Processo 1939/19.5T8VIS-C.C1

Acordam em conferência no Tribunal da Relação de Coimbra:

I – Relatório

 P... Lda, instaurou ação de resolução contra a  Massa Insolvente de  I..., Lda., representada pela Sra. Administradora de Insolvência, alegando, em síntese que:

No dia 02-10-2018 foi celebrado por escritura pública, entre a Autora e a Insolvente, um contrato de reconhecimento de dívida, com hipoteca e penhor mercantil.

Este contrato foi objeto de resolução pela Sra. Administradora da Insolvência por entender que se presumem prejudiciais à massa, sem admissão de prova em contrário, os atos de qualquer dos tipos referidos no art. 121º do CIRE onde se inclui no nº 1, al. h) “atos a título oneroso realizados pelo insolvente dentro de um ano anterior à data do início do processo de insolvência em que as obrigações por ele assumidas excedam manifestamente as da contraparte”.

## Dados brutos
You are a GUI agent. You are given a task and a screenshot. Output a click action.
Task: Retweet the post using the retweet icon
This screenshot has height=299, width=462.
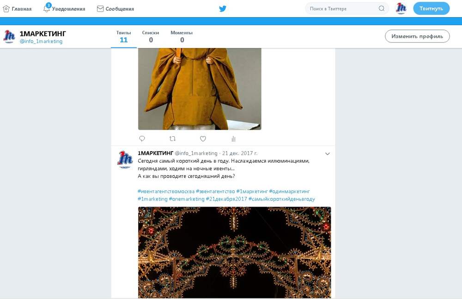[x=172, y=139]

## Pedido apresentado
Reproduza integralmente o texto de origem, sem qualquer alteração. Baseie-se exclusivamente no texto de origem, sem recorrer ao material.

## Resultado da tarefa
Processo 1939/19.5T8VIS-C.C1

Acordam em conferência no Tribunal da Relação de Coimbra:

I – Relatório

 P... Lda, instaurou ação de resolução contra a  Massa Insolvente de  I..., Lda., representada pela Sra. Administradora de Insolvência, alegando, em síntese que:

No dia 02-10-2018 foi celebrado por escritura pública, entre a Autora e a Insolvente, um contrato de reconhecimento de dívida, com hipoteca e penhor mercantil.

Este contrato foi objeto de resolução pela Sra. Administradora da Insolvência por entender que se presumem prejudiciais à massa, sem admissão de prova em contrário, os atos de qualquer dos tipos referidos no art. 121º do CIRE onde se inclui no nº 1, al. h) “atos a título oneroso realizados pelo insolvente dentro de um ano anterior à data do início do processo de insolvência em que as obrigações por ele assumidas excedam manifestamente as da contraparte”.